----- EXTRACTED INFORMATION -----

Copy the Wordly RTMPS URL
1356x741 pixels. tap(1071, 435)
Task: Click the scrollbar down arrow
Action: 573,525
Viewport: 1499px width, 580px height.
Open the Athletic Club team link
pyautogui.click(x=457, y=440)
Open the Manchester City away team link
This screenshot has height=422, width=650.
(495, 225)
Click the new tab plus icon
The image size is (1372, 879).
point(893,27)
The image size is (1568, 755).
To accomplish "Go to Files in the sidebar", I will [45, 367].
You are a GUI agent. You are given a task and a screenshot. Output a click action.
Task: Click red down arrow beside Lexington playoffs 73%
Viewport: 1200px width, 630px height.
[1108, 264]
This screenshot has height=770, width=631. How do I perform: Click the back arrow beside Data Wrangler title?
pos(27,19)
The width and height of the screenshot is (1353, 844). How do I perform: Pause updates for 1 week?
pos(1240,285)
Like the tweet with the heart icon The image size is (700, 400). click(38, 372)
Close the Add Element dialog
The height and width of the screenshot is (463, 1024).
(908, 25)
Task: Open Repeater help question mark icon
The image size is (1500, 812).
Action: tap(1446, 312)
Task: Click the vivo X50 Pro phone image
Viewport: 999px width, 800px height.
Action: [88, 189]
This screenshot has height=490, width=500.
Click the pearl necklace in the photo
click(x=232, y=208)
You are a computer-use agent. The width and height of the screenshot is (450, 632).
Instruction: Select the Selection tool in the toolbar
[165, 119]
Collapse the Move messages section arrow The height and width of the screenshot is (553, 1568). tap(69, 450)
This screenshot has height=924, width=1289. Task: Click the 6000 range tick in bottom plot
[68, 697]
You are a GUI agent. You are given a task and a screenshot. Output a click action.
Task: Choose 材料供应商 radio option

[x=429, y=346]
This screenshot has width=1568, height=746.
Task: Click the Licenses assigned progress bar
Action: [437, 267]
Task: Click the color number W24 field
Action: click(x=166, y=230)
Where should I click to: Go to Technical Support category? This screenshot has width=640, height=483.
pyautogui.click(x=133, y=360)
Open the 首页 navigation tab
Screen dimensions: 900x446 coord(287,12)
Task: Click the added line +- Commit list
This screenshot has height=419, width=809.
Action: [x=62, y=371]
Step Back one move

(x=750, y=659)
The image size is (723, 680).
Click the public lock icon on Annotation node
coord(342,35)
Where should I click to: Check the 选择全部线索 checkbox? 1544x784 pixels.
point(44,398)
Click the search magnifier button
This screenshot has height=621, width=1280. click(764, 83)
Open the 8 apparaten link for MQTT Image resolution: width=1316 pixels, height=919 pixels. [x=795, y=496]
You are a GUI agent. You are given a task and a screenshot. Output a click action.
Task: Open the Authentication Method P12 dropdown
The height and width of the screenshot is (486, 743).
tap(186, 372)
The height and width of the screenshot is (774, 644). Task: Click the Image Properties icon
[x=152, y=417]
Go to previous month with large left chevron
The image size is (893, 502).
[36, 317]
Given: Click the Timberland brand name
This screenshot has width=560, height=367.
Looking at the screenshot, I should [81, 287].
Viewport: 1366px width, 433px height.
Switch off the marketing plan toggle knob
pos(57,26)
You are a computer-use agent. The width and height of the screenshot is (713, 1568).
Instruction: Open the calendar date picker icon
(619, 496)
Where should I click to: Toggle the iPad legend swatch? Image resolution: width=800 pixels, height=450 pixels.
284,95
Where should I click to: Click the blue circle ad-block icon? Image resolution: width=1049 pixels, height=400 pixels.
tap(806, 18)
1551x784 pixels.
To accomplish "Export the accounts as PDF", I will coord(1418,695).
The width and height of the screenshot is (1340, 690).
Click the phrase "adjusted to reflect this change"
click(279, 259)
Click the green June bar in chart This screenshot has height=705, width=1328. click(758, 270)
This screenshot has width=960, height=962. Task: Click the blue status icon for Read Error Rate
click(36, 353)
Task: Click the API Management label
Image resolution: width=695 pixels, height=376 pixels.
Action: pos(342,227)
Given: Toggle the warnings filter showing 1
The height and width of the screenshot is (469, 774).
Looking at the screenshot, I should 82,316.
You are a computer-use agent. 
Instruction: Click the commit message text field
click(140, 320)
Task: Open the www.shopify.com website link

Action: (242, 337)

-----

**YOUR ASSIGNMENT**
Write the entries out again verbatim, every one of them.

**TASK OUTPUT**
Copy the Wordly RTMPS URL
1356x741 pixels. tap(1071, 435)
Task: Click the scrollbar down arrow
Action: 573,525
Viewport: 1499px width, 580px height.
Open the Athletic Club team link
pyautogui.click(x=457, y=440)
Open the Manchester City away team link
This screenshot has height=422, width=650.
(495, 225)
Click the new tab plus icon
The image size is (1372, 879).
point(893,27)
The image size is (1568, 755).
To accomplish "Go to Files in the sidebar", I will [45, 367].
You are a GUI agent. You are given a task and a screenshot. Output a click action.
Task: Click red down arrow beside Lexington playoffs 73%
Viewport: 1200px width, 630px height.
[1108, 264]
This screenshot has height=770, width=631. How do I perform: Click the back arrow beside Data Wrangler title?
pos(27,19)
The width and height of the screenshot is (1353, 844). How do I perform: Pause updates for 1 week?
pos(1240,285)
Like the tweet with the heart icon The image size is (700, 400). click(38, 372)
Close the Add Element dialog
The height and width of the screenshot is (463, 1024).
(908, 25)
Task: Open Repeater help question mark icon
The image size is (1500, 812).
Action: tap(1446, 312)
Task: Click the vivo X50 Pro phone image
Viewport: 999px width, 800px height.
Action: [88, 189]
This screenshot has height=490, width=500.
Click the pearl necklace in the photo
click(x=232, y=208)
You are a computer-use agent. The width and height of the screenshot is (450, 632).
Instruction: Select the Selection tool in the toolbar
[165, 119]
Collapse the Move messages section arrow The height and width of the screenshot is (553, 1568). tap(69, 450)
This screenshot has height=924, width=1289. Task: Click the 6000 range tick in bottom plot
[68, 697]
You are a GUI agent. You are given a task and a screenshot. Output a click action.
Task: Choose 材料供应商 radio option

[x=429, y=346]
This screenshot has width=1568, height=746.
Task: Click the Licenses assigned progress bar
Action: [437, 267]
Task: Click the color number W24 field
Action: click(x=166, y=230)
Where should I click to: Go to Technical Support category? This screenshot has width=640, height=483.
pyautogui.click(x=133, y=360)
Open the 首页 navigation tab
Screen dimensions: 900x446 coord(287,12)
Task: Click the added line +- Commit list
This screenshot has height=419, width=809.
Action: [x=62, y=371]
Step Back one move

(x=750, y=659)
The image size is (723, 680).
Click the public lock icon on Annotation node
coord(342,35)
Where should I click to: Check the 选择全部线索 checkbox? 1544x784 pixels.
point(44,398)
Click the search magnifier button
This screenshot has height=621, width=1280. click(764, 83)
Open the 8 apparaten link for MQTT Image resolution: width=1316 pixels, height=919 pixels. [x=795, y=496]
You are a GUI agent. You are given a task and a screenshot. Output a click action.
Task: Open the Authentication Method P12 dropdown
The height and width of the screenshot is (486, 743).
tap(186, 372)
The height and width of the screenshot is (774, 644). Task: Click the Image Properties icon
[x=152, y=417]
Go to previous month with large left chevron
The image size is (893, 502).
[36, 317]
Given: Click the Timberland brand name
This screenshot has width=560, height=367.
Looking at the screenshot, I should [81, 287].
Viewport: 1366px width, 433px height.
Switch off the marketing plan toggle knob
pos(57,26)
You are a computer-use agent. The width and height of the screenshot is (713, 1568).
Instruction: Open the calendar date picker icon
(619, 496)
Where should I click to: Toggle the iPad legend swatch? Image resolution: width=800 pixels, height=450 pixels.
284,95
Where should I click to: Click the blue circle ad-block icon? Image resolution: width=1049 pixels, height=400 pixels.
tap(806, 18)
1551x784 pixels.
To accomplish "Export the accounts as PDF", I will coord(1418,695).
The width and height of the screenshot is (1340, 690).
Click the phrase "adjusted to reflect this change"
click(279, 259)
Click the green June bar in chart This screenshot has height=705, width=1328. click(758, 270)
This screenshot has width=960, height=962. Task: Click the blue status icon for Read Error Rate
click(36, 353)
Task: Click the API Management label
Image resolution: width=695 pixels, height=376 pixels.
Action: pos(342,227)
Given: Toggle the warnings filter showing 1
The height and width of the screenshot is (469, 774).
Looking at the screenshot, I should 82,316.
You are a computer-use agent. 
Instruction: Click the commit message text field
click(140, 320)
Task: Open the www.shopify.com website link

Action: (242, 337)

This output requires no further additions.